The particular idea was that every message on Twitter is an advertisement. As is typical with a Gillmorism, the metaphorical nature of this idea encourages you to leave your dictionary on your desk. Steve went for at least a year straight saying that MS Office was dead. It’s not that it makes no money. It’s not that no one uses it. It’s just that it’s headed for anilation, but hardly anyone has noticed yet.

So, don’t try to take this too literally. A tweet is not a billboard shouting at you about cigarettes that you don’t care to smell, much less smoke. Twitter is a medium for transmitting ideas that you might be interested. It’s smart because it allows you to opt in for those ideas. You’re smart because you chose emitters that you hope will send the type of ideas you’re interested in.

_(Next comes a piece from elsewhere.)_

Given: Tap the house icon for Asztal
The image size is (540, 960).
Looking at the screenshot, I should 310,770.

If a tweet is an adverstisement, then so is a facebook status. I’m already funneling all of my tweets into my facebook status. Therefore, they are the same thing. Most people are using the status messages to advertise to their friends the trivia of what they are doing. Some people use them to share links. I’m using them to send people to a random Amazon search on the off chance it will be amusing and they will buy something.

Granted, it’s a fine line. I think my weird, random status messages are interesting. So do about 15 other people (right now). Maybe their friends like it. Maybe their friends find it annoying. Maybe those people like that their friends find it annoying. If I were pushing 20th century shout-style ads, I bet people would be angry.